Disséqueur minutieux des rapports implacables de l’homme et de la femme, Strindberg a écrit une comédie tragique, où chacun s’illusionne et le doit pour survivre. Le don corrompt et l’être aimé ne se pardonne pas le « retard » que l’autre comble. Aimer conduit à l’abîme. Et l’être souffrant, devant celui qui s’accommode des roueries du monde, apparait seul et ridicule, empêtré dans ses indignations. Face à l’idéal de l’homme, à son éternelle tentation de contrer Dieu, la femme oppose la réalité, la nécessité, la loi terrestre, qui est sienne : deux chevaux de trait accrochés ensemble, voulant entrainer l’autre sur sonchemin. Bien sombre constat, qui débouche sur l’incompréhension et la douleur. S’aimer, c’est se perdre.
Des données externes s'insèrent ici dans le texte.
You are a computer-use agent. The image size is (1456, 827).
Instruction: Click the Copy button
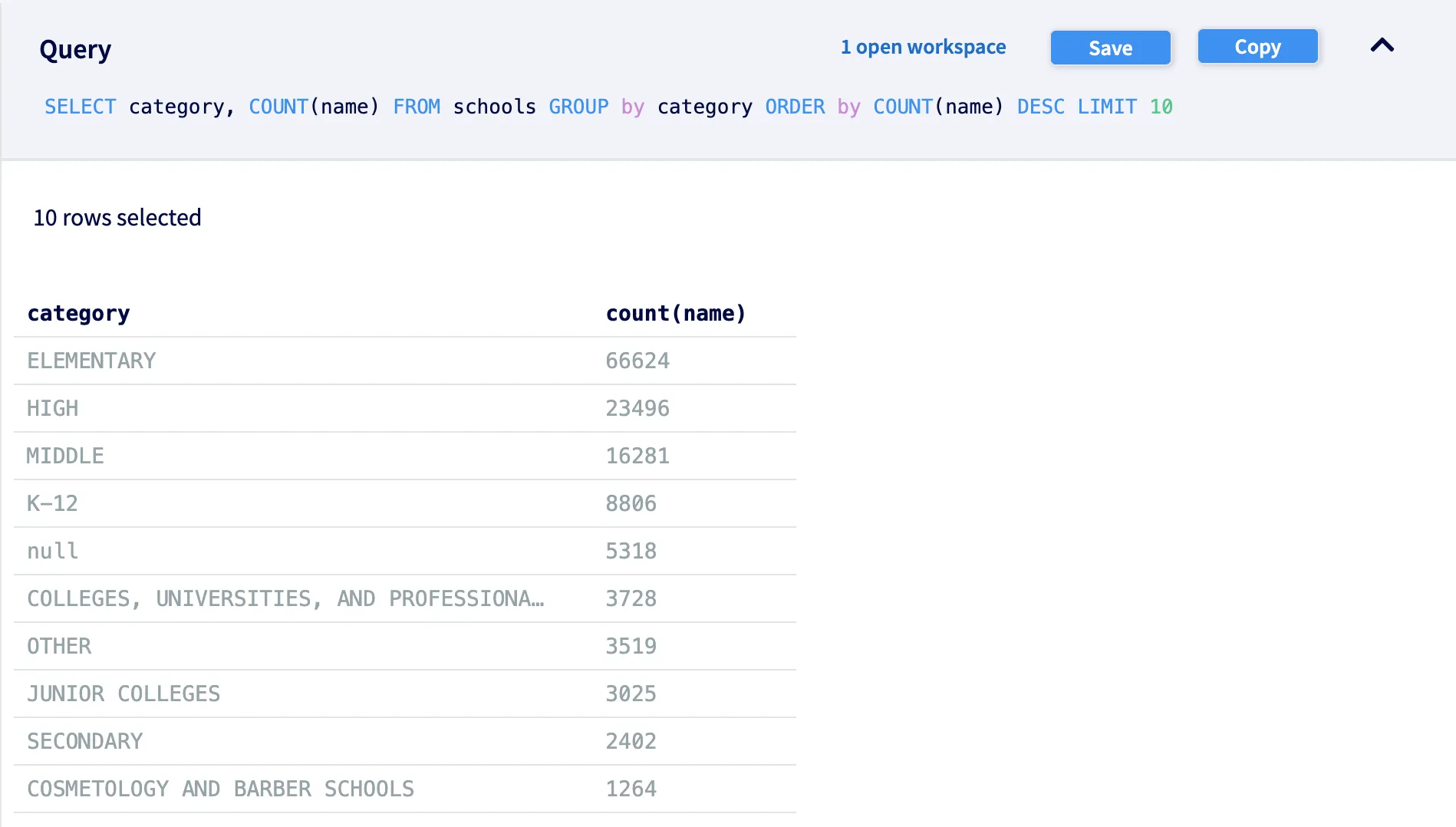[x=1257, y=46]
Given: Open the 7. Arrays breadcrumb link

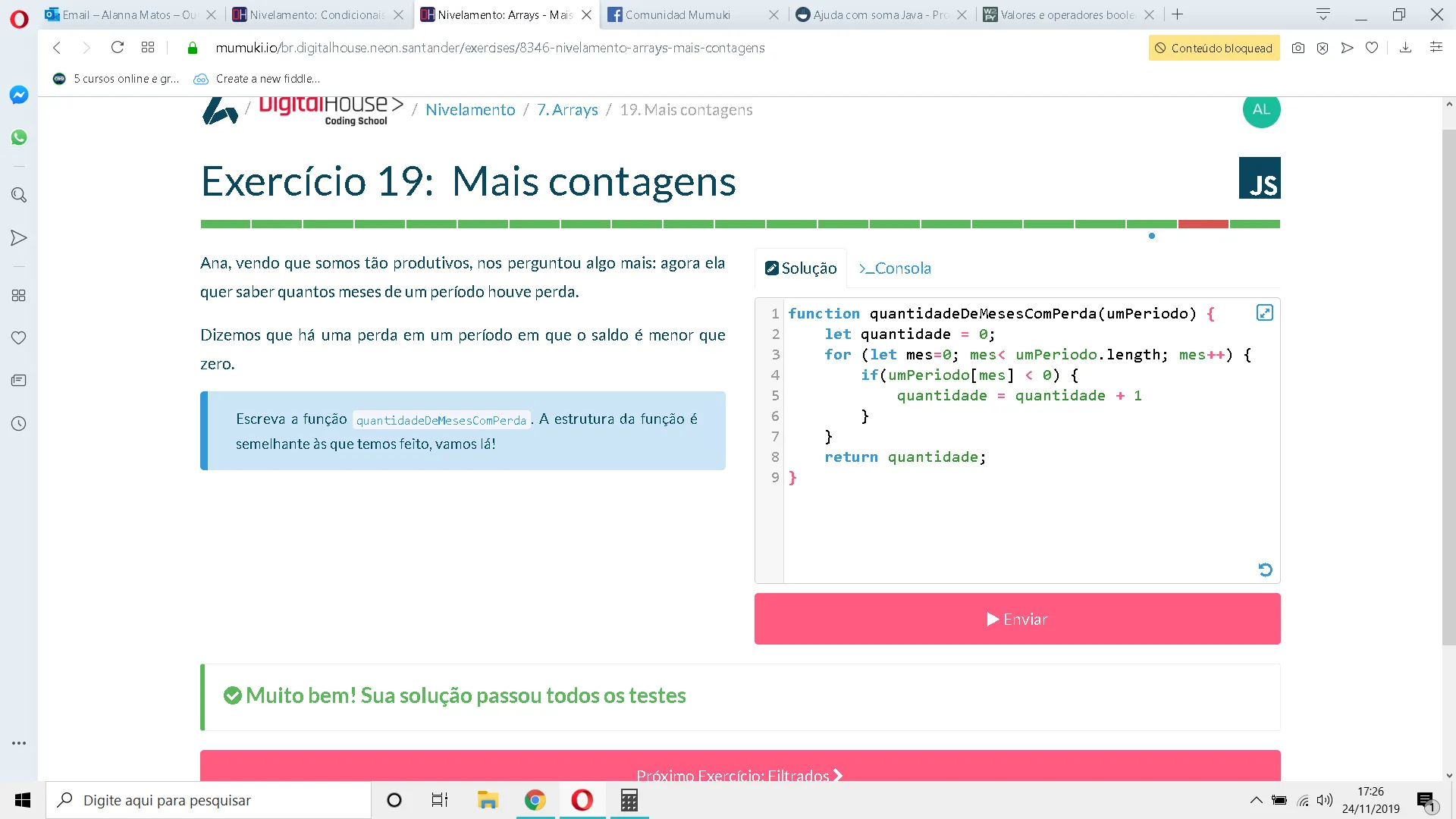Looking at the screenshot, I should click(x=567, y=110).
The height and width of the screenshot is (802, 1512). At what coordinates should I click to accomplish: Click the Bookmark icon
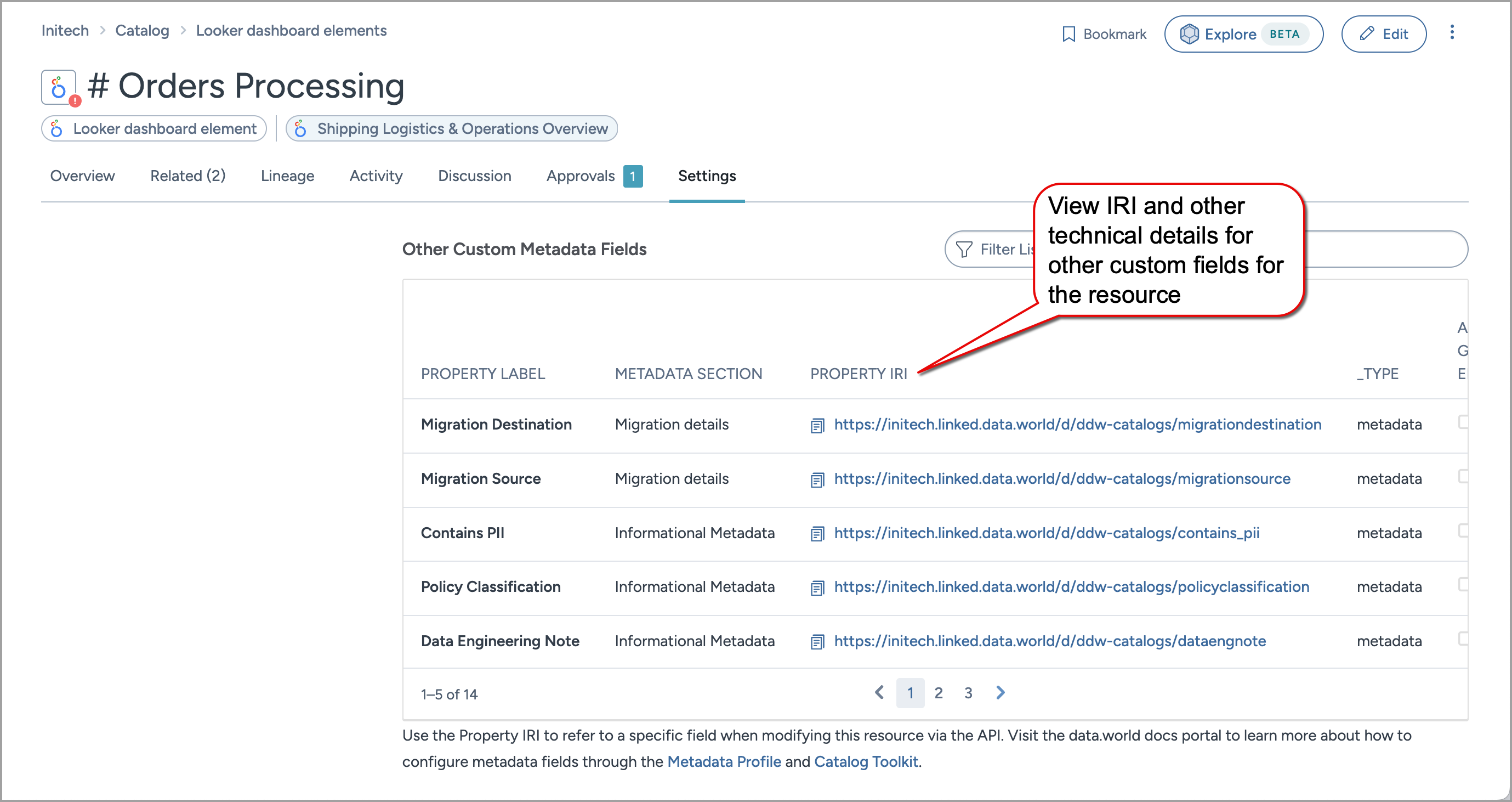click(x=1068, y=34)
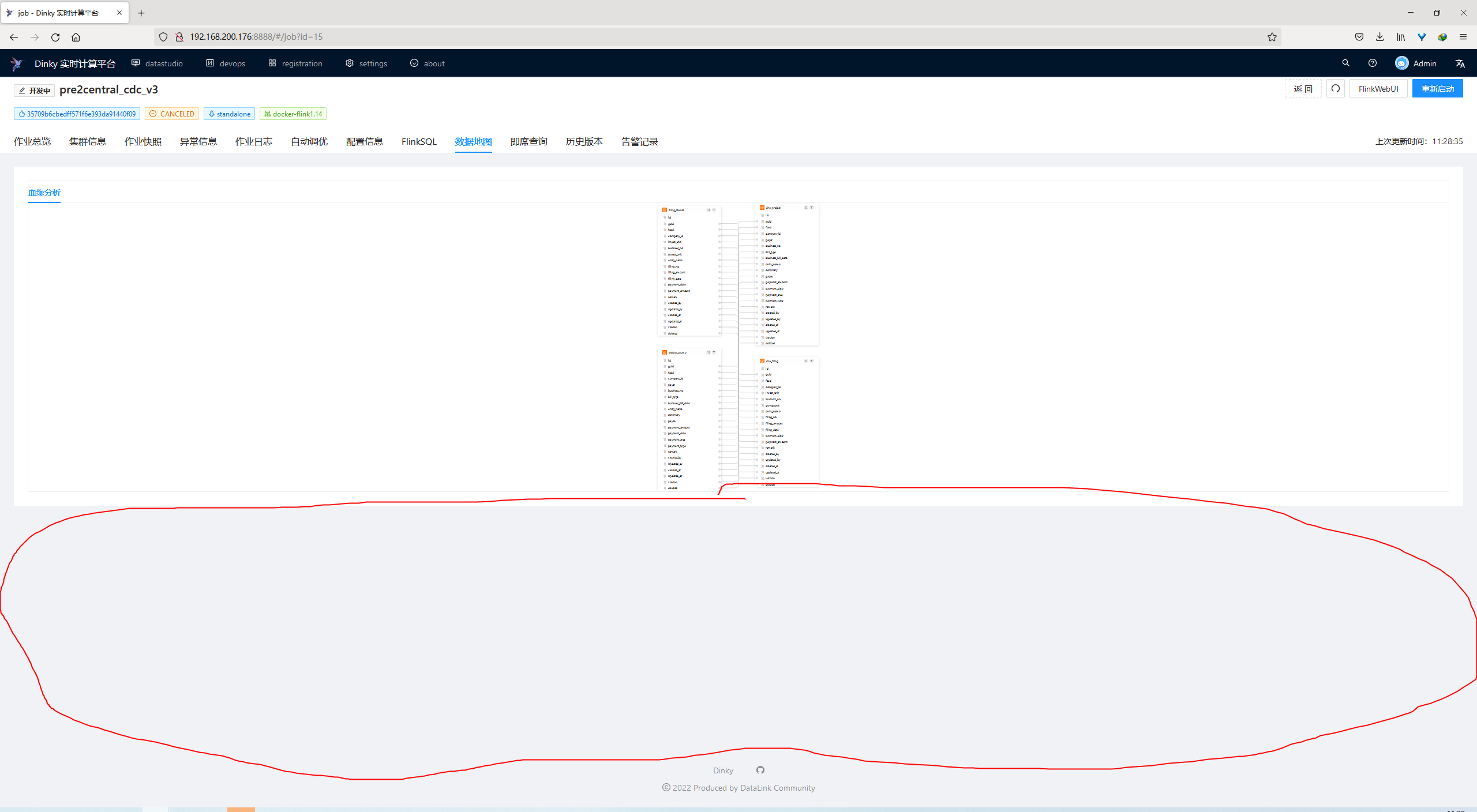Toggle field filtering on the dink_filing node
Screen dimensions: 1477x812
(812, 361)
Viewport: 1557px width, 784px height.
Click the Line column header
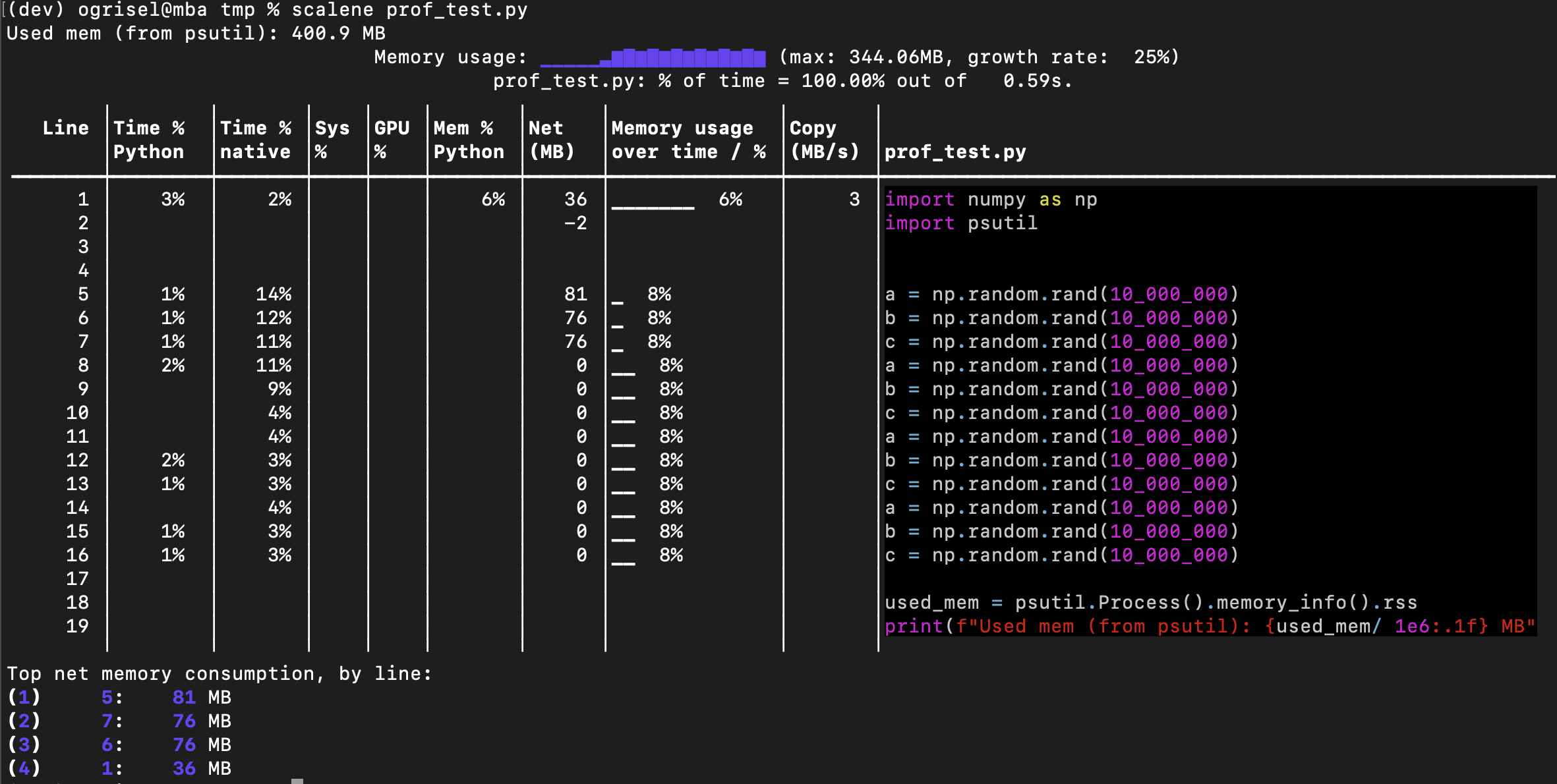click(65, 128)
Le metteur en scène n’est autre qu’Anne Kessler, remarquable comédienne et habile scénographe. La distribution atteint la perfection : Gustave, c’est Didier Sandre, le retors accoucheur d’âme, le puisatier d’abîme, bouleversant, séduisant, diabolique, face à Sébastien Pouderoux, vulnérable, touchant, victime. Adeline d’Hermy est idéale dans son rôle d’Eve « bergmanienne », sadique, désinvolte, vénéneuse, toujours juste et inquiétante.
Éblouissante réussite que ces « Créanciers », plongée glacée dans le non-dit des sexes.
Christian-Luc Morel
Comédie-Française, Studio-Théâtre, Carrousel du Louvre, 99, rue de Rivoli, Paris Ier. Location : 01 44 58 38 58. Tous les soirs à 18h30, sauf lundi et mardi. Jusqu’au 8 juillet.